Simple, you’d think.
My first installation was a small wooden platform with a piece of broom handle fitted through the middle. The bottom went into the ground and the salt lick sat on the platform. For extra strength, it was attached to a column in the sheep’s main shed. This lasted a few hours before it ended up horizontal.
So, extra wood and screws were added to fix it more firmly to said column. This lasted a bit longer, well, for a few months anyway. Then, it too was found in pieces on the ground.
It’s not that sheep are particularly voracious lickers. Indeed, they are quite dainty when it comes to getting their salt. The problem is that they like to scratch themselves. And any old structure will do, be it sheep hurdles, gate posts, gates, feeders – you name it. The small square platform which supported the salt block was ideal. A nice wooden corner/edge about thigh height – perfect. So, they’d get their salt and then finish off with a scratch. The wood just cracked under the pressure.

I pondered this for a while, then came up with a new idea. There were a couple of old steel buckets lying around that had rusty holes all over them. Upside down, a bucket would be quite stable. It would also be round, so no perfect little scratch points. It just needed to be heavier.
So, I drilled a hole in the bottom, thrust the peg through and filled it with concrete. I left a small amount of the peg proud at the bottom; this would go into the ground to provide extra stability.
All good so far.
Next stop was to put it somewhere. No point in putting it outside, the rain would soon wash the salt away. So, back to the sheep shed it went and, aside from transporting a now very heavy bucket, installation proved quite straightforward. This is unusual in smallholding tasks (there’s usually some sort of complication like a large rock in the way) and I savoured the moment.

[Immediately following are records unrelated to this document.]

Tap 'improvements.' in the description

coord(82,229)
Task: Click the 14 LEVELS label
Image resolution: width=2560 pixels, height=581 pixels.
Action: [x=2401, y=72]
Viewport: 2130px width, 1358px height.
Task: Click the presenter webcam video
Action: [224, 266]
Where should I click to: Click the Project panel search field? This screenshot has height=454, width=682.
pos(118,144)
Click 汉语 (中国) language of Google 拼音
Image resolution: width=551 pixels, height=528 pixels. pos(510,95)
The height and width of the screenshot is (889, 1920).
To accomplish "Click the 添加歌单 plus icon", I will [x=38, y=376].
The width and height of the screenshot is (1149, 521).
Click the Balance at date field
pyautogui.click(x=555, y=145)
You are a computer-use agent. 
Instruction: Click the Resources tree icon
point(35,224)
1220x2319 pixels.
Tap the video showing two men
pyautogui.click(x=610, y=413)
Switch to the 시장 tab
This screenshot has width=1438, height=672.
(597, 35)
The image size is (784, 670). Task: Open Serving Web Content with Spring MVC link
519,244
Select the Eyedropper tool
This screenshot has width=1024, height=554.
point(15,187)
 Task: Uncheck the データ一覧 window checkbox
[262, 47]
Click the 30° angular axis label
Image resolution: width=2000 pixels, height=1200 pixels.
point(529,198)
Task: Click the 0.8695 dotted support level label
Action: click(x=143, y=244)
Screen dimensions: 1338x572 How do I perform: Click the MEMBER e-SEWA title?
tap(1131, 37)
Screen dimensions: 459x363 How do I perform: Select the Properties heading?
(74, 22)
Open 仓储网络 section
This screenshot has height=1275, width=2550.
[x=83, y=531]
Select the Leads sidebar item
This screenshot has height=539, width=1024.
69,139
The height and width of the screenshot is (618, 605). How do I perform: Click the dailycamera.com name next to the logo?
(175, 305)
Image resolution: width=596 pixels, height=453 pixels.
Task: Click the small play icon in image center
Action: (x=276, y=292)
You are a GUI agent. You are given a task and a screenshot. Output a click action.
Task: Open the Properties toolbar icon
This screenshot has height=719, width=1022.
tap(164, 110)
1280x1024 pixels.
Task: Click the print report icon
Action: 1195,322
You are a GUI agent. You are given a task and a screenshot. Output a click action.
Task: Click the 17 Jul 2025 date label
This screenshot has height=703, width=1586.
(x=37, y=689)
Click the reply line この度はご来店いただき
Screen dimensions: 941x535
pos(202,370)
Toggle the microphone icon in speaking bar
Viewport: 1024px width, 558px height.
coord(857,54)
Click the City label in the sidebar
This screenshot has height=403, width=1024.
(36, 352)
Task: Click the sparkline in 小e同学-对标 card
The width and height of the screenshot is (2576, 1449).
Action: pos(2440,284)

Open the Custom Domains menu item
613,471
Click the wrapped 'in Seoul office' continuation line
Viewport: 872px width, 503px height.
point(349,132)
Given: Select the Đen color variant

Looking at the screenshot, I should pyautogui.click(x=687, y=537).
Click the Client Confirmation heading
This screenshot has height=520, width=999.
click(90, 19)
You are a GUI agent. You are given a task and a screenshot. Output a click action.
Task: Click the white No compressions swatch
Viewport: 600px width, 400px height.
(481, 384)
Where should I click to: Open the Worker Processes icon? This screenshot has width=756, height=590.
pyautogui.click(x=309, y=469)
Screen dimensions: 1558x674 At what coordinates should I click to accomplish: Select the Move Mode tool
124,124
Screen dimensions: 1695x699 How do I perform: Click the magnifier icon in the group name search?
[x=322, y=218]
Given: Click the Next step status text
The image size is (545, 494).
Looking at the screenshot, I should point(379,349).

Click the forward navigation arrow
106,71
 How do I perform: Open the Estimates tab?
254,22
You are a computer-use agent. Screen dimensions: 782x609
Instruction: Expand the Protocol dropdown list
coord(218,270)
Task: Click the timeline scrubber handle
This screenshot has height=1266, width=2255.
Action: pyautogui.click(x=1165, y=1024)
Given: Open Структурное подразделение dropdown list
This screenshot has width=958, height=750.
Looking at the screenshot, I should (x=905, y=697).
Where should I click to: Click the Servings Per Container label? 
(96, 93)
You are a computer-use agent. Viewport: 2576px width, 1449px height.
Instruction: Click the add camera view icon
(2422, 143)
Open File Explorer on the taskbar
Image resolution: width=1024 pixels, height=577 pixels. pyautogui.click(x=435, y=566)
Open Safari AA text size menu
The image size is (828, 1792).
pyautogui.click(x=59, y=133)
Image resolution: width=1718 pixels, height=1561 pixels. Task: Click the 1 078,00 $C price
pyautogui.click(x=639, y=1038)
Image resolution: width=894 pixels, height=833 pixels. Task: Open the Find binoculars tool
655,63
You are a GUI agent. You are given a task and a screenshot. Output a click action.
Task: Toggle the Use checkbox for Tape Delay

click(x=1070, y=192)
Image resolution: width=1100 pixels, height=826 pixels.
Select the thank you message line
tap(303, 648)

Next was to round up some sheep and get their feedback. But they were busy chewing the cud a good distance away, at least 10m or so, and the sun was shining and they looked content, so I headed off to find the next job on miy list and left them too it.

Nicole, slightly more determined than me (it’s quite possible she may have mentioned the need for the sheep lick stand to be repaired once or twice) succeeded where I had failed and introduced the sheep to their upgraded salt supply. By all accounts, they were most impressed, but with one small complaint.
The salt was resting on galvanised steel, effectively steel with a zinc coating. The worry was that zinc could react with the salt and cause zinc poisoning (which, as it turns out, would not happen). Anyhow, I created a wooden barrier just to be on the safe side (round, not square).